Britain needs to recruit and train 1.6 million low-skilled health and social care workers up to 2022, more than any other job in the country, as part of a post-Brexit action plan for the sector, a think tank has said.
The IPPR said around 55,000 social care workers are EU migrants, who could provide a less reliable source of labour after Brexit due to expected restrictions on low-skilled immigration.
Therefore the Government will need to significantly improve standards in quality, training and working conditions to attract more British workers to plug gaps as the population gets older and fewer EU migrants are allowed into the country.
Poor standards are driving growing concerns about high levels of dissatisfaction with the care on offer, a rising number of abuse alerts and a large number of providers needing formal action plans for improvement, the report said.
The issue of social care has become a political hot potato, with Labour leader Jeremy Corbyn accusing the Government of offering a "sweetheart deal" to Tory-led Surrey County Council so it would scrap an embarrassing 15% tax hike, which was planned to cover a funding shortfall.

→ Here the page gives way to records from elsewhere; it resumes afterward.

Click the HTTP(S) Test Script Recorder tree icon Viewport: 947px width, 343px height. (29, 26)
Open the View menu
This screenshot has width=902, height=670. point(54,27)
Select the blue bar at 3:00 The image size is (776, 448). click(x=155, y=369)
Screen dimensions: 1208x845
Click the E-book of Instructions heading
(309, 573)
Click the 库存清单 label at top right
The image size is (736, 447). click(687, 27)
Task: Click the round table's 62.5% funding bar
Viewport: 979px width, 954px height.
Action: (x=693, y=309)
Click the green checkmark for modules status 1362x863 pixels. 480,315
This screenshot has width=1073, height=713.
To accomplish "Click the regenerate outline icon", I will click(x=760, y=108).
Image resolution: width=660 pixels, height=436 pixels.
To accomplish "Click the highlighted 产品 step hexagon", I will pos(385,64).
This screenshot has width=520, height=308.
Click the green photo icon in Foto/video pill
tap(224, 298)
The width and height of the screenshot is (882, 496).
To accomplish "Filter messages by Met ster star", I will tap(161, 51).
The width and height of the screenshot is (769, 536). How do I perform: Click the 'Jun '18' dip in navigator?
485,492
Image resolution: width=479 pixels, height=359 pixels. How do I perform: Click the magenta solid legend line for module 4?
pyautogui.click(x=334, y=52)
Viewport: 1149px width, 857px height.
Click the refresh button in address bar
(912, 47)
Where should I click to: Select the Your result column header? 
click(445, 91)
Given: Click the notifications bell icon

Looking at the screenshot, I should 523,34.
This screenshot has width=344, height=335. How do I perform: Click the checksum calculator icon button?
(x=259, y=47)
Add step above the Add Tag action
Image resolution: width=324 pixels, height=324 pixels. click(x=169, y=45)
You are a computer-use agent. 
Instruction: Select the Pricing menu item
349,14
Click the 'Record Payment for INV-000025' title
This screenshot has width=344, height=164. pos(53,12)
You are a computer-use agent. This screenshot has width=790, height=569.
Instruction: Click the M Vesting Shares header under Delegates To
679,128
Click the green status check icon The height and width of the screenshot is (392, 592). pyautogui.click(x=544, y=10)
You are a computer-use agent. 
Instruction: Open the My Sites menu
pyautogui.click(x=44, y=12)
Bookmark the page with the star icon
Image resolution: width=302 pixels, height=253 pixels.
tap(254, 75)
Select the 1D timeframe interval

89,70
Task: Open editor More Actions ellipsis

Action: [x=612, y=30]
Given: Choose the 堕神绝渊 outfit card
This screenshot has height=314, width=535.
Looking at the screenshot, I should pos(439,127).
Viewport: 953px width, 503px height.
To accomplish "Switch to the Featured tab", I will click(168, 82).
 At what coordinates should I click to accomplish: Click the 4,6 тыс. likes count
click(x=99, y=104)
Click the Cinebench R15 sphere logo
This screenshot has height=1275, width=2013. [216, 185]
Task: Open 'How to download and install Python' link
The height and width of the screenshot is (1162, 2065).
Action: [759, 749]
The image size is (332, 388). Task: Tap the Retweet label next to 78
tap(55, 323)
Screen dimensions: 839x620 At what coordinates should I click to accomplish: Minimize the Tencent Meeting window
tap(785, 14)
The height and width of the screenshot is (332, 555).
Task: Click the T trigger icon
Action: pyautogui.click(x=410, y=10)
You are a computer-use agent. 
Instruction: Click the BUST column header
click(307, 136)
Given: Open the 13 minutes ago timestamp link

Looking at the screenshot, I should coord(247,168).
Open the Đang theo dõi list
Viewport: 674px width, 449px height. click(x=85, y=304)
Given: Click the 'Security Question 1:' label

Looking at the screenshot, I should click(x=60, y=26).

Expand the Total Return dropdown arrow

The IPPR said the Government should hike national insurance tax by 1% to fund the greater investment the sector needs, alongside a drive to improve standards.
Clare McNeil (pictured), IPPR associate director for families and work, said: "Social care services will need to change drastically in order to deal with the growing demand for adult care services due to our ageing population and a post-Brexit migration system.
"These challenges cannot be addressed without a sustainable funding solution for social care, for example by raising National Insurance (NI) contributions for employees and employers by 1%.
"Persistent underfunding in the adult social care sector has led to a reliance on a low-paid, often poorly trained workforce, with care workers some of the lowest paid workers in the country.
"The sector will have a huge challenge on its hands to recruit enough workers to keep pace with demand, particularly with expected lower levels of migration.
"We are calling for a radical change in workforce strategy - both to improve working conditions to attract more workers and to raise standards in the sector."